La locandina del film "Alien"

L'astronave da trasporto Nostromo è in viaggio di ritorno verso la Terra. Il computer di bordo riceve un misterioso segnale di soccorso proveniente dal satellite di un pianeta sconosciuto; nonostante le rimostranze di alcuni membri dell'equipaggio e le perplessità del suo vice, Ellen Ripley (Sigourney Weaver), il capitano Dallas (Tom Skerritt) decide di indagare. L'astronave sarà invasa da una mostruosa creatura che metterà a repentaglio la vita di tutti i passeggeri.

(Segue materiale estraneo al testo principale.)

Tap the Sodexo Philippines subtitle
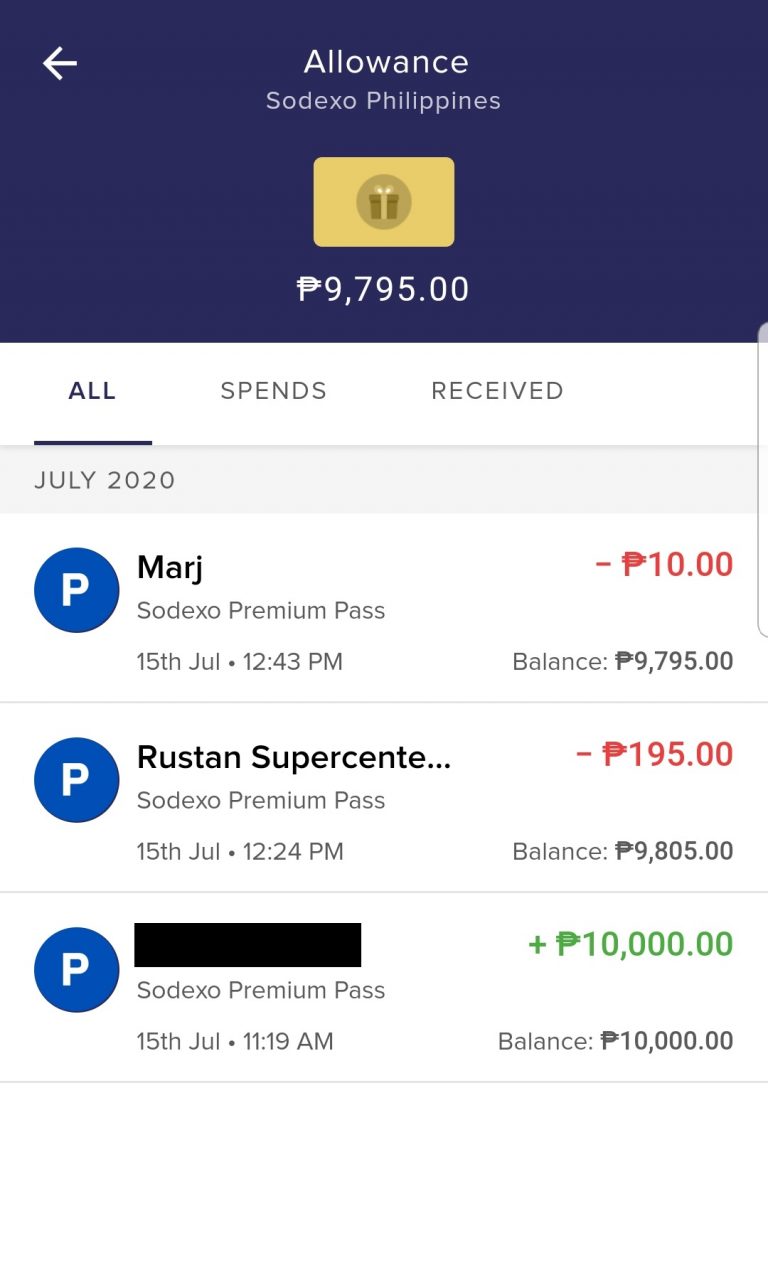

Capolavoro che travalica i generi: l'atmosfera fantascientifica vira lentamente ma inesorabilmente verso l'horror, sempre cadenzata da una tensione ansiogena da thriller claustrofobico. Uno spostamento che trova la sua incarnazione nella progressiva importanza che il personaggio di Ripley va ad acquisire con l'evolversi della narrazione, secondo violino che diventa protagonista ed emblema di un nuovo modello di eroina, destinato a far scuola. Ma la forza del film (opera seminale a tutti gli effetti) sta soprattutto nella sapiente scelta di non mostrare mai in primo piano l'alieno, una creatura misteriosa, multiforme e spaventosa, perfetta materializzazione fisica dell'anomalia e dell'ignoto. Capace di scavare all’interno dell’inconscio spettatoriale, alimentando in ognuno i propri fantasmi personali, Alien è anche un film ricco di potenti metafore: il design della creatura è carico di rimandi organici, mentre l’astronave Nostromo (il cui computer di bordo, non a caso, è chiamato “Madre”) funge da grembo materno in cui i personaggi trascorrono una travagliata gestazione, minata da un virus che vuole distruggerli prima che possano (ri)nascere. Avvincente e terrificante, cupo e tesissimo, il film è comunque entrato nell'immaginario collettivo grazie, soprattutto, alla sequenza in cui l'alieno squarcia il petto a Kane (John Hurt) e alla carismatica interpretazione di Sigourney Weaver, all'epoca poco più che esordiente. Il mostro è stato disegnato dal pittore Hans Ruedi Giger e interpretato dallo statuario danzatore Masai Bolajl Badejo; effetti tecnici curati da Carlo Rambaldi. Oscar agli effetti speciali e successo planetario. Con tre seguiti (Aliens – Scontro finale di James Cameron, Alien³ di David Fincher, Alien – La clonazione di Jean-Pierre Jeunet) e due prequel (Prometheus e Alien: Covenant, diretti nuovamente da Ridley Scott). Nel 2003 è stata rilasciata una director's cut del film con alcune scene inedite.